Hij voelde een kloppende pijn in beide handen.
Om die handen zaten grote verbanden. Infusen staken in zijn armen.
Hij had ook hoofdpijn, pijn in zijn schouder en in zijn knieën.
Een deur ging open.
‘’Zuster, ik ben wakker… Wat is er met mij?’’
‘’Probeert u maar nog wat te slapen… De dokter komt zo.’’
‘’Hoe ben ik hier terecht gekomen?’’
‘’De dokter komt zo.’’
Amadeo wilde zich wat oprichten, maar dat ging niet.

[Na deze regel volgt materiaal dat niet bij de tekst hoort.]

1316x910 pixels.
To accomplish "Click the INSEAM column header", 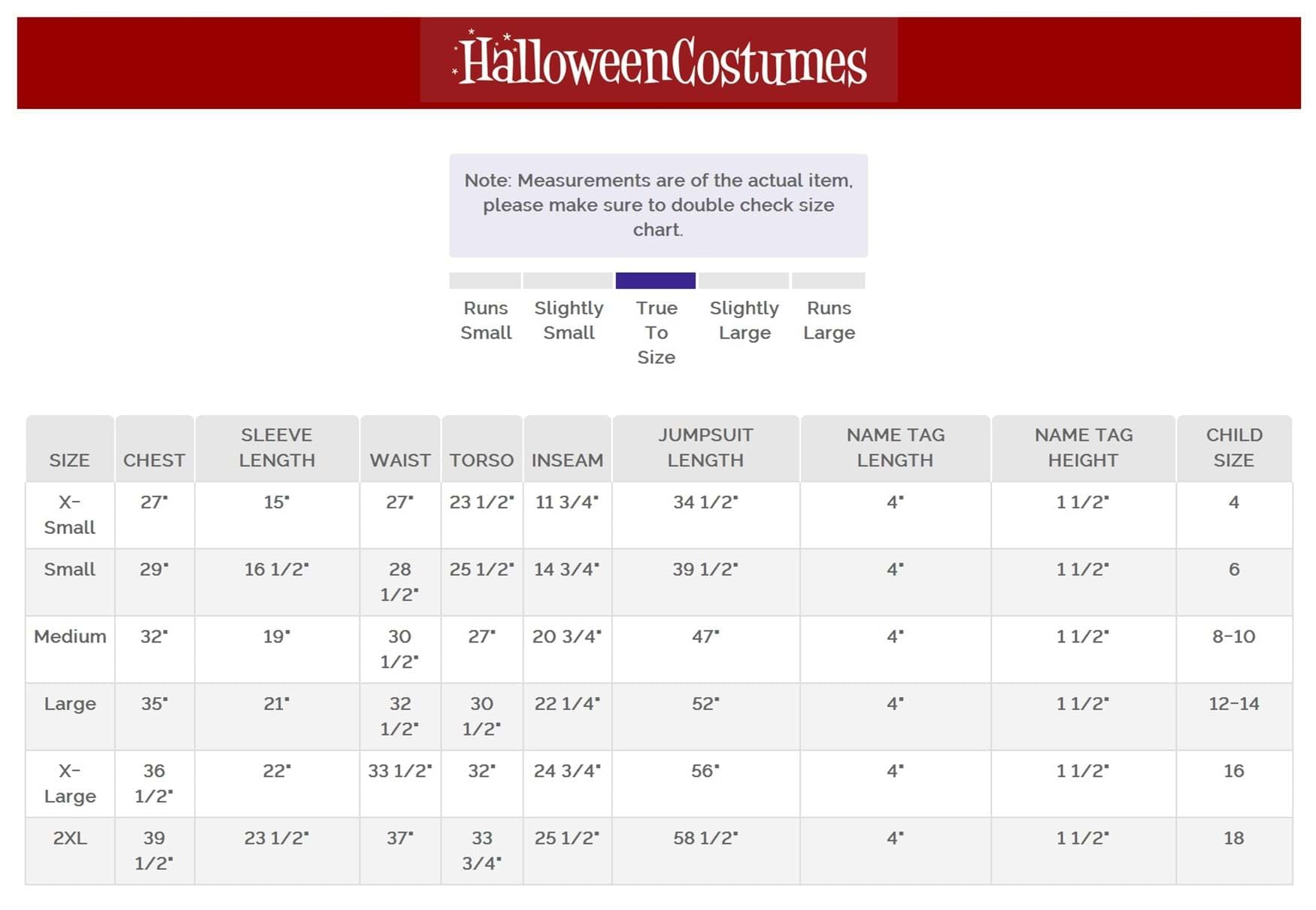I will pos(567,460).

Hij viel half in slaap en droomde dat hij het graf van zijn moeder kuste. Op het moment dat hij meende de stem van zijn moeder te horen, ontwaakte hij, want de deur zwaaide weer open en er kwam een dokter met een andere verpleegster aan.
‘’Hoe komt ik hier?’’ vroeg Amadeo.
‘’Gebracht,’’ zei de dokter. Amadeo hoorde enig sacherijn in zijn stem.
‘’Door wie?’’
‘’Ik wil er niets mee te maken hebben, ‘’ zei de dokter.
‘’Maar hoe kom ik hier? Ben ik hier gebracht met een auto of…’’
‘’U vindt dat blijkbaar belangrijker dan dat u beide middelvingers mist! U weet vermoedelijk wie dat om welke reden heeft gedaan, en ik weet dat ik me daar niet mee moet bemoeien.’’
‘’Waarom hebben ze me niet laten sterven?’’ vroeg Amadeo. Zijn stem klonk klein.
‘’Ze zullen u nog nodig hebben…’’ zei de arts. Ondertussen was hij dicht bij Amadeo gaan staan.
‘’Ze hebben u een waarschuwing gegeven…. De laatste… Dat weet ik. Ik heb hier veel patiënten zoals u gehad. Soms misten ze een hand. Dan was er geweld in het spel geweest. Als ze hun middelvinger misten, betrof het de liefde. Twee middelvingers heb ik nooit gezien… Maar dat weet u ongetwijfeld. U bent hier trouwens gebracht met een auto waar ze u uitgegooid hebben.’’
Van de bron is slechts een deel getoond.